ACTIVITY: Where does "circle" appear in the data? Return each line that holds it.

SOURCE MATERIAL:
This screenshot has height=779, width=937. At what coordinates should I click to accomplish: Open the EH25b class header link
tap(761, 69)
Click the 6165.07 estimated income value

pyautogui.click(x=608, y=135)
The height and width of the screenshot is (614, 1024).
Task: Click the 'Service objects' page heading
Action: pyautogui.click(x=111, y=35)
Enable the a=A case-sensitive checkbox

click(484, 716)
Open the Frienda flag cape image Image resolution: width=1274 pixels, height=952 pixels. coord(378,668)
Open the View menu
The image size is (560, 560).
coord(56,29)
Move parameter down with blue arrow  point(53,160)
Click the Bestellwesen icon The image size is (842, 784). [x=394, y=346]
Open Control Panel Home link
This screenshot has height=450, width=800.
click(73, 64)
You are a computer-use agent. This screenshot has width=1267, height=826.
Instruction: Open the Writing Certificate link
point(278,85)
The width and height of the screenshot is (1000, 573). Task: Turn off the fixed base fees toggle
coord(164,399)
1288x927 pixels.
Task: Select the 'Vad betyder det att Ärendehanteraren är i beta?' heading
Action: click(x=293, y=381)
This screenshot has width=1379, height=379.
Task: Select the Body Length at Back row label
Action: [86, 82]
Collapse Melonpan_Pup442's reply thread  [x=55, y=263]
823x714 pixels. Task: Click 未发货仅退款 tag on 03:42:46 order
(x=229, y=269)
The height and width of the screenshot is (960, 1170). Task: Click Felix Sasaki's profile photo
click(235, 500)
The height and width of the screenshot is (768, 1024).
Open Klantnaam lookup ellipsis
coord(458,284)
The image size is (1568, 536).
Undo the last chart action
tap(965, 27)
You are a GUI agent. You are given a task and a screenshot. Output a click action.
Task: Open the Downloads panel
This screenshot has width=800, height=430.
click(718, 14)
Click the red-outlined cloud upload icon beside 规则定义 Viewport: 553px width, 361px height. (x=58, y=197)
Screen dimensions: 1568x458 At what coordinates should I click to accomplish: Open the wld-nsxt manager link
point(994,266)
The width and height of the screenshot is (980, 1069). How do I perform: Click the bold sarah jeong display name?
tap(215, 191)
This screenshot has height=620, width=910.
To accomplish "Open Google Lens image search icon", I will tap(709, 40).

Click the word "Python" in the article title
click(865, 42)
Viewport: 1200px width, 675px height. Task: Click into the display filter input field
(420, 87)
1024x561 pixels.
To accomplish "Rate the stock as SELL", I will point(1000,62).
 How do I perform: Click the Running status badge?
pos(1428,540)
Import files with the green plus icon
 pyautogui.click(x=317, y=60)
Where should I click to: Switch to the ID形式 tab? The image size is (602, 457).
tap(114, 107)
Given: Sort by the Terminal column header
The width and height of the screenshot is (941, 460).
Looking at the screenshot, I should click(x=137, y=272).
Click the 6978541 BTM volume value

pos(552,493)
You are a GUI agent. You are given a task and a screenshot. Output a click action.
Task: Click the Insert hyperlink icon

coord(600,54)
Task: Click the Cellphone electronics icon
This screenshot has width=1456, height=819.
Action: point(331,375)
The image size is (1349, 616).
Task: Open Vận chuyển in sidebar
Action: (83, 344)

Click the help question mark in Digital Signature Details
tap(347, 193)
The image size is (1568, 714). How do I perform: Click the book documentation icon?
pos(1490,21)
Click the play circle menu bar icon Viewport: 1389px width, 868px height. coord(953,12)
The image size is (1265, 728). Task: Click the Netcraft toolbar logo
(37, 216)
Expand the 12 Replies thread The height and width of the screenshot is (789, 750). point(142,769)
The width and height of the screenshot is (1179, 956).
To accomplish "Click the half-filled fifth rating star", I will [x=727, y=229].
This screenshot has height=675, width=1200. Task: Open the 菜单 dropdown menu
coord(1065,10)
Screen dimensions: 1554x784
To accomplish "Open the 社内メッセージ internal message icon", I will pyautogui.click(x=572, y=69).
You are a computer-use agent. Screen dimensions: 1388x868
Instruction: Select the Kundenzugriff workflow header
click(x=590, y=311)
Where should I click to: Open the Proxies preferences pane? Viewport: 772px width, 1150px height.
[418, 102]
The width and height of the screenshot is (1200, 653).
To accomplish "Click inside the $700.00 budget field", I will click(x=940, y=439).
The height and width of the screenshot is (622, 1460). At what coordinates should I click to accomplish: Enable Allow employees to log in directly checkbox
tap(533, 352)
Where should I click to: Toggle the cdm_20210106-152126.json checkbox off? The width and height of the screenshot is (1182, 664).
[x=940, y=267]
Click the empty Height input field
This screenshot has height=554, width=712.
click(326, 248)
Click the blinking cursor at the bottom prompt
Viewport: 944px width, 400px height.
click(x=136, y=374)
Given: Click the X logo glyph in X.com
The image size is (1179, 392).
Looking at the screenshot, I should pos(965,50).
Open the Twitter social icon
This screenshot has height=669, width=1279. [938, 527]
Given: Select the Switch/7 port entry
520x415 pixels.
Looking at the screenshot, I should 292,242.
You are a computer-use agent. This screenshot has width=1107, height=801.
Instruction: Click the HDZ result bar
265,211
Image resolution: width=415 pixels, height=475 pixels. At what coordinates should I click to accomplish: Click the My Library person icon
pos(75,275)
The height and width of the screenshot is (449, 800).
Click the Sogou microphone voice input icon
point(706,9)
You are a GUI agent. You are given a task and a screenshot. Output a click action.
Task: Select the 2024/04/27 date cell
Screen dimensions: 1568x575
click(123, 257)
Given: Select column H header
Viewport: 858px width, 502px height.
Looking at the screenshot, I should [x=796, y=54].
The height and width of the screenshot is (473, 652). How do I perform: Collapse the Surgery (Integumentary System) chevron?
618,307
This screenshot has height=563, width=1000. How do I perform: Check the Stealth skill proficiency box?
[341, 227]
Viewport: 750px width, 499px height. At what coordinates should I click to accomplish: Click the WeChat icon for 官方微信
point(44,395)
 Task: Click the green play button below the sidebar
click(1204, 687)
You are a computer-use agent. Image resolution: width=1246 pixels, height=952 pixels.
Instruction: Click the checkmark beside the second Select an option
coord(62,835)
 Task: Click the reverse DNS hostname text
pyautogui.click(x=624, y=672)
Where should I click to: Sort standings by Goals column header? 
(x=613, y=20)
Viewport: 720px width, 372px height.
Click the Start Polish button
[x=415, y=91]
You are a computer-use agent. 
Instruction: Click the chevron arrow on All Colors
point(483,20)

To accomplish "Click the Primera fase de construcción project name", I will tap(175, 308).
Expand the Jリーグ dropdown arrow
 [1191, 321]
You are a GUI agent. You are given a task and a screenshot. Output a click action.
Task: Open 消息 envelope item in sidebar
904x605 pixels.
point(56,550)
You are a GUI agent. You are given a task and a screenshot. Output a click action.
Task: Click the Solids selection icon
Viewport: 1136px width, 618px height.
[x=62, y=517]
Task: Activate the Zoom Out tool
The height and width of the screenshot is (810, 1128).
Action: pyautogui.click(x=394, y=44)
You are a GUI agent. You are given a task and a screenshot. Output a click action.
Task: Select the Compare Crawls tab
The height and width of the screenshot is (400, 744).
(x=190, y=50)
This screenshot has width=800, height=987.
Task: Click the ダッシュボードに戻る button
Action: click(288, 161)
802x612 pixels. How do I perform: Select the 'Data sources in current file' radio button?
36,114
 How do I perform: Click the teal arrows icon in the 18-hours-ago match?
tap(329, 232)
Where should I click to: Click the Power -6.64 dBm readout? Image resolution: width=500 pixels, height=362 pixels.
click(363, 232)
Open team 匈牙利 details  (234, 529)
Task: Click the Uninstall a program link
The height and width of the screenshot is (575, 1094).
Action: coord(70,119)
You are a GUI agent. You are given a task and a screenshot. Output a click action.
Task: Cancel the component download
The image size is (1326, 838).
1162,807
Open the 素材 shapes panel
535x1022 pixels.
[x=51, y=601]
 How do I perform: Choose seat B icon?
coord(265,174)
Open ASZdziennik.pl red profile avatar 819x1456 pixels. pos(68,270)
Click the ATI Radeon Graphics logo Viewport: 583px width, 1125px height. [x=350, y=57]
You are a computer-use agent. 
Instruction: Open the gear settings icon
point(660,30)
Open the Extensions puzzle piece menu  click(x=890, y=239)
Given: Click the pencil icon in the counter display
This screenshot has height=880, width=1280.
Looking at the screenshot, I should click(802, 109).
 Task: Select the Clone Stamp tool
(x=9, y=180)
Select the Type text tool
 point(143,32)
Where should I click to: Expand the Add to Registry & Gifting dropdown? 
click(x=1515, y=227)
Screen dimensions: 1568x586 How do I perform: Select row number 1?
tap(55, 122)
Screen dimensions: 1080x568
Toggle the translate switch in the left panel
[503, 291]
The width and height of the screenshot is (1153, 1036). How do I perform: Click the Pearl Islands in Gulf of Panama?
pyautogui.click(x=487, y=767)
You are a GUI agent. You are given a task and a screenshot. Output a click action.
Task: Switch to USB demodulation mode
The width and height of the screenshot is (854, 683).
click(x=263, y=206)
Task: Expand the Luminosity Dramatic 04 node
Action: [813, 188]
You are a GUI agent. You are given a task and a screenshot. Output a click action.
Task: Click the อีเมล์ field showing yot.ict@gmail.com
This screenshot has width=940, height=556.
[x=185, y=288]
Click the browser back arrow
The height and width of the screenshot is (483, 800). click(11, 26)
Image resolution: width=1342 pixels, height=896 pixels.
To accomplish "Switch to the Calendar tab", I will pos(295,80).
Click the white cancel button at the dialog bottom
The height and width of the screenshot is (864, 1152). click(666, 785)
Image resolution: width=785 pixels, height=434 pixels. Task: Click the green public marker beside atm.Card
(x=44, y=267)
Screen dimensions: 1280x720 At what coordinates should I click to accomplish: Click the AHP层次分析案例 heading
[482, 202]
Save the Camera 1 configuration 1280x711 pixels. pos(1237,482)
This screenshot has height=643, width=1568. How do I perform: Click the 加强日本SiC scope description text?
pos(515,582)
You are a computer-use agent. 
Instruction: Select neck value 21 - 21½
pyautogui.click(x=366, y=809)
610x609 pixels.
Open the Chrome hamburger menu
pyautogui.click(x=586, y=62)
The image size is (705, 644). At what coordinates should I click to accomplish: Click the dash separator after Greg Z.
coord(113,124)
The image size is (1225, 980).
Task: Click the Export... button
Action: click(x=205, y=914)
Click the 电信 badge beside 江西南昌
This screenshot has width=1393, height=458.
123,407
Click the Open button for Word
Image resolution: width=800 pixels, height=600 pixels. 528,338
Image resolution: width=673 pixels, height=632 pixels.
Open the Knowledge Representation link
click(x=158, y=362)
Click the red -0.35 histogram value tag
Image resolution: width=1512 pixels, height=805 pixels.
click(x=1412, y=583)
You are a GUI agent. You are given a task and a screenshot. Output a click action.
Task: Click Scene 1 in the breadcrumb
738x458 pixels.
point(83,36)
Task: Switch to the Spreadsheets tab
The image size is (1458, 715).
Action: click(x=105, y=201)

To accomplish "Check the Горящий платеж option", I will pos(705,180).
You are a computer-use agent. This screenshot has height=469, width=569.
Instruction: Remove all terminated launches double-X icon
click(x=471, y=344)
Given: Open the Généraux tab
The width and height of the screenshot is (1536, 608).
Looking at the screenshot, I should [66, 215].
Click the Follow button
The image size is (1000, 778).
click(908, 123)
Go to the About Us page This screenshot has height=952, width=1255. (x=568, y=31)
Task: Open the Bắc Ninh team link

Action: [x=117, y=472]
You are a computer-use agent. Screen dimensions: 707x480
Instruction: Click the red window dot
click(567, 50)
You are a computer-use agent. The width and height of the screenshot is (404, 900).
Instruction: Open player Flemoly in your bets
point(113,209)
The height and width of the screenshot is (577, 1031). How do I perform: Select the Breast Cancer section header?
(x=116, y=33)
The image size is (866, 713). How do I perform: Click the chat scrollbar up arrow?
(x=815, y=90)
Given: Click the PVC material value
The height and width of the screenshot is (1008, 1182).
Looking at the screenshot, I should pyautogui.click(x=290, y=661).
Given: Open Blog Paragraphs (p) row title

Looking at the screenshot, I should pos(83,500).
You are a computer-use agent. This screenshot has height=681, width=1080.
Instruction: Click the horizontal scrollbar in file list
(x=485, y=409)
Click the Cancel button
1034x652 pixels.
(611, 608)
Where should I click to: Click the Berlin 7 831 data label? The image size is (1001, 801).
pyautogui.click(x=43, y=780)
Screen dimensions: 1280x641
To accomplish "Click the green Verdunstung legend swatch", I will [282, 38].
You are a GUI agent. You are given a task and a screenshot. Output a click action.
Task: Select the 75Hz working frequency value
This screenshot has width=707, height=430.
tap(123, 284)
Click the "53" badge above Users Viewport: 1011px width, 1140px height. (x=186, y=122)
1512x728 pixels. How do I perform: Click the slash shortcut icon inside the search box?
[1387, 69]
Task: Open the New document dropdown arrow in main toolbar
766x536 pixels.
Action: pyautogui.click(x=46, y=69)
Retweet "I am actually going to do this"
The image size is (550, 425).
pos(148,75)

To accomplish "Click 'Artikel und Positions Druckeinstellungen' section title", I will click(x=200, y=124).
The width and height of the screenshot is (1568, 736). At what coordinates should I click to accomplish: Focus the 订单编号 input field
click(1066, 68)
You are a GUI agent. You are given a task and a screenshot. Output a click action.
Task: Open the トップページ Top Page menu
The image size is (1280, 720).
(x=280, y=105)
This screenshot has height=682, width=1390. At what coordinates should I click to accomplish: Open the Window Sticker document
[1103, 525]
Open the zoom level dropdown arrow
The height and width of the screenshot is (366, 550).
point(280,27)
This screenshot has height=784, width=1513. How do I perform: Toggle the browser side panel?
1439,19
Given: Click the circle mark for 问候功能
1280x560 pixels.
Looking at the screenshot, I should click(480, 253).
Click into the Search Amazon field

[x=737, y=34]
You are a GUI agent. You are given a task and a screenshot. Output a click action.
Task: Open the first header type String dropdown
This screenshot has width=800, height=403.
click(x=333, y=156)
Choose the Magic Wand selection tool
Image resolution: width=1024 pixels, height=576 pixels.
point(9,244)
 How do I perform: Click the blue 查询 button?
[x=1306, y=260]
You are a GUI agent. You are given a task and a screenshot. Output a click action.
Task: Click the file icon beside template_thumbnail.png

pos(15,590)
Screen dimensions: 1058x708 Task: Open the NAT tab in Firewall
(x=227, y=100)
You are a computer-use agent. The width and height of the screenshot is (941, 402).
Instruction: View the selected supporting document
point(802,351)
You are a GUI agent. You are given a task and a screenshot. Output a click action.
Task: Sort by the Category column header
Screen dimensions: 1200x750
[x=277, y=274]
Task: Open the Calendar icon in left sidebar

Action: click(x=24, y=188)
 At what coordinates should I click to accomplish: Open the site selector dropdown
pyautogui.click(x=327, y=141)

YOUR RESPONSE:
Click the play circle menu bar icon Viewport: 1389px width, 868px height. coord(953,12)
Given: Click the circle mark for 问候功能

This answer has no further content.